There are more than 1,900 patients for every GP in Gloucestershire as doctors complain of a shortfall in funding.
Bob Hodges, chairman of the local medical committee for Gloucestershire which represents more than 500 GPs in the county and over 70 practices, told councillors of the challenges.
His organisation represents 27 per cent of the doctors in Gloucestershire as general practitioners, 15 per cent of the clinical staff and only seven percent of the nurses
“We have less than 10 per cent of the overall NHS budget. That’s a nationally set figure,” he told Gloucestershire County Council’s health overview and scrutiny committee meeting on March 12.
“That proportion has declined over the last few years. We’ve got the same number or fewer GPs seeing the same number of patients many more times.
“As a rough rule of thumb, I liken the situation of being a GP, to having ten per cent more people with twice as much wrong with them seeing 10 per cent fewer GPs, twice as often.
“The maths of that just don’t work. That’s probably why people perceive general practice has changed and their ability to access general practice has changed.
“We are setting ourselves up to try to deal primarily with need. We don’t get much credit for that. We will get scrutinised for where demand has perceived not to have been met.”
He said at Aspen medical practice in Gloucester, where he is a partner, there are 31,000 patients registered there.
And the county has around 349 whole time equivalent general practitioners serving a population of just under 690,000 patients.
“That averages out at 1,975 patients per general practitioner. The British Medical Association has 1,600 as a target.
“There is an inflation component to that as well as the average age of the population increases.
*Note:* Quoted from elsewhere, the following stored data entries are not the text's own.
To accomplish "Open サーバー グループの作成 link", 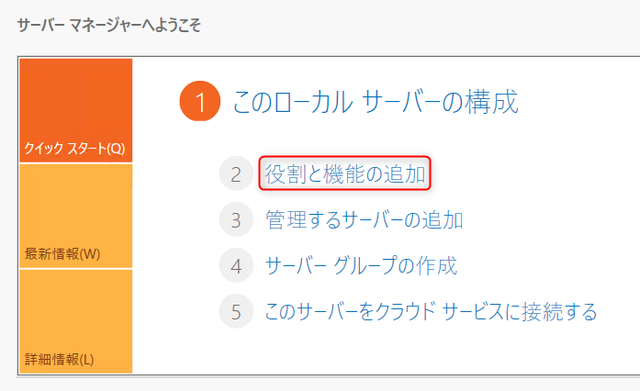I will pos(360,266).
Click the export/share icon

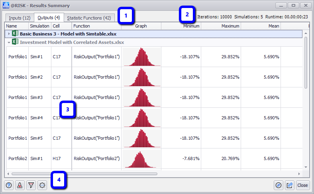coord(290,185)
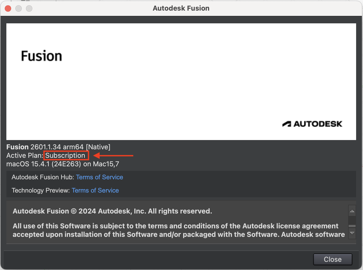This screenshot has width=363, height=270.
Task: Click the gray zoom button in title bar
Action: 29,8
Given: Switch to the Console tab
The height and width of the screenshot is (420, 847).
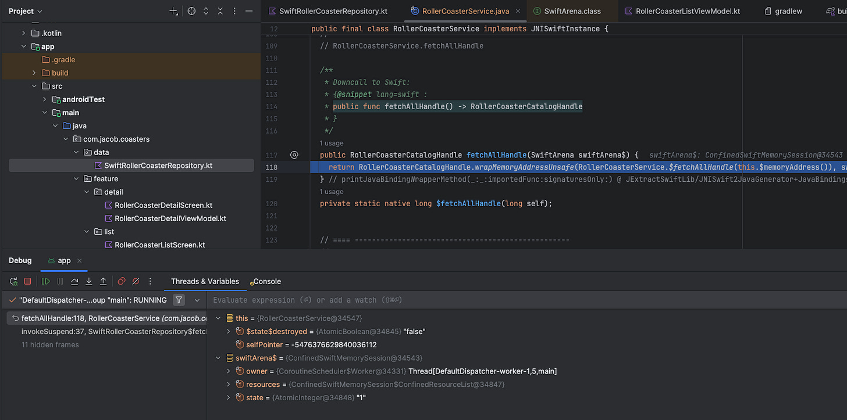Looking at the screenshot, I should click(266, 282).
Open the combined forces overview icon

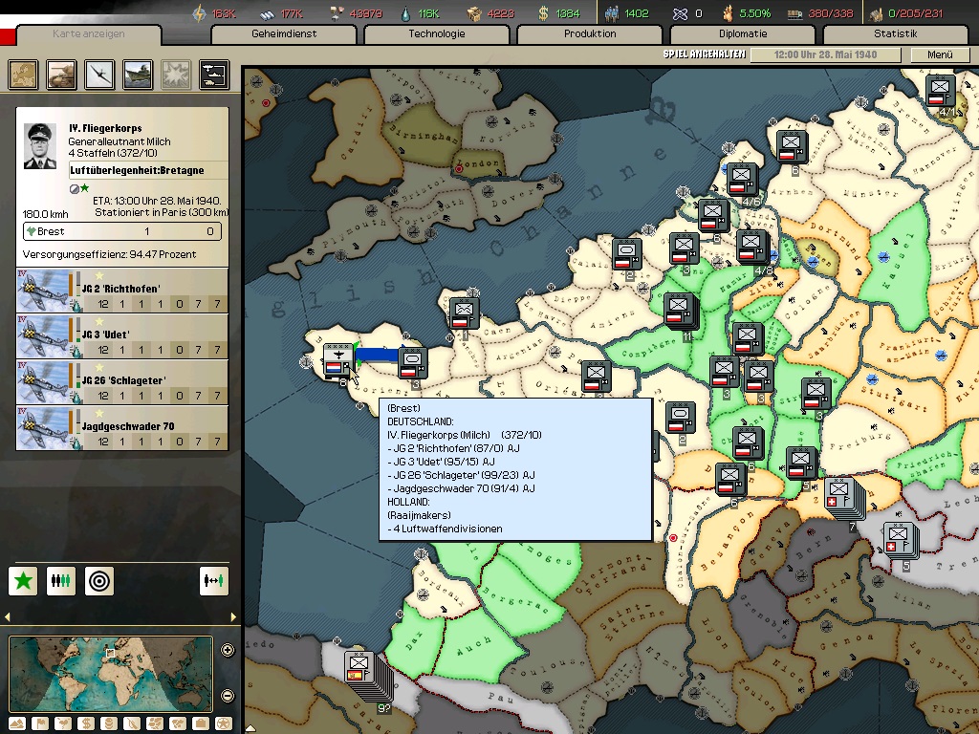(x=213, y=75)
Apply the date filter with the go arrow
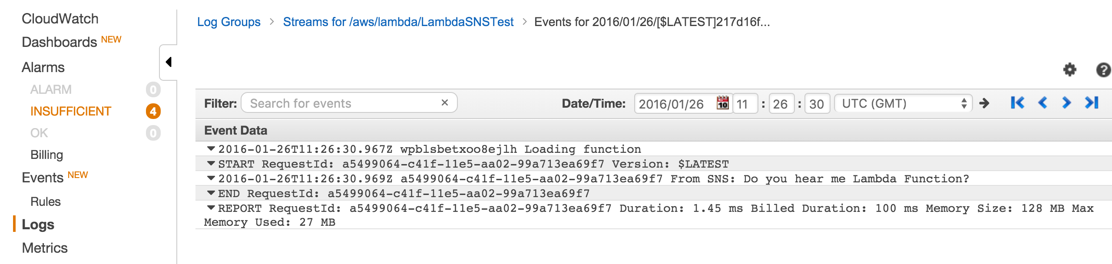 pyautogui.click(x=985, y=103)
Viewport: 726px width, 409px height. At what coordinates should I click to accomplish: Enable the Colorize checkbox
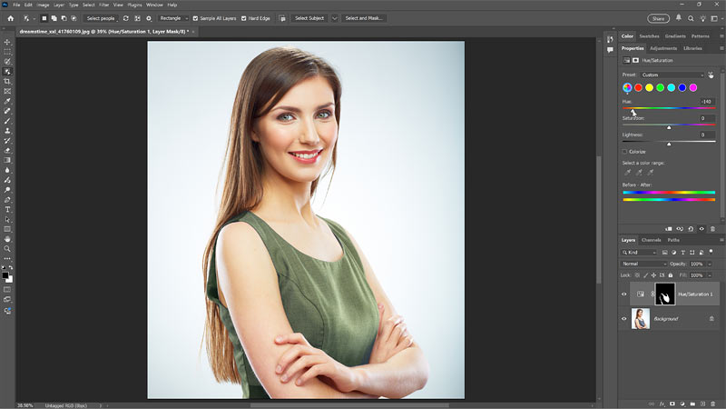[x=624, y=152]
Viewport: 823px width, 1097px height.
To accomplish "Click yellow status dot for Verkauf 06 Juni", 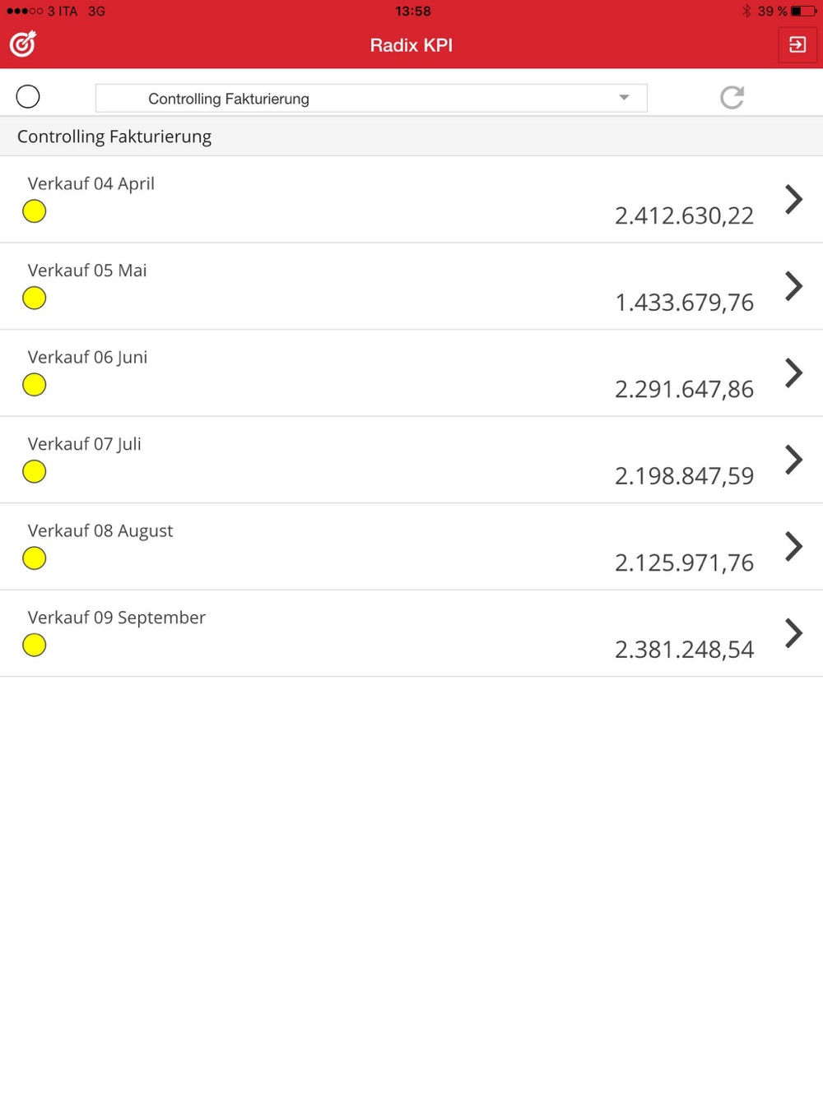I will click(x=35, y=385).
The number of patients with chronic diseases increases.
“If you apply an American healthcare approach to that, that would leave about 130,000 patients in Gloucestershire without a GP.
“The needs of a patient will increase exponentially with the number of chronic diseases they are known to have. That is largely a function of age.
“Sometimes it is a function of deprivation and that frailty associated with that coming earlier in life. That is more of a problem in Gloucester and the Forest of Dean.”
He said there were 300,000 appointments in primary care in December, 42 per cent of which were completed on the day patients contacted the practice. And two out of three were face to face.
However, he said one of the main challenges GP practices have as employers includes the rise in the national living wage.
“We are employers,” Dr Hodges said. “My organisation has over 140 staff members.
“A lot of are staff are not high earners and with the increase in the national living wage of 8.9 per cent this year that does put an extraordinary amount of pressure on practice finances.
“GPs are financed per patient, per year. If our increase in funding does not match the increase in cost then there will be pressures.
“We are getting to the point where there are a lot of practices which may reduce the capacity of appointments and reception because it’s financially impossible to replace staff.
“Also if your lowest member of staff has a 8.9 per cent increase many more of your staff will require something approaching that to maintain that appropriate level of increase over minimum to reflect skills and experience.”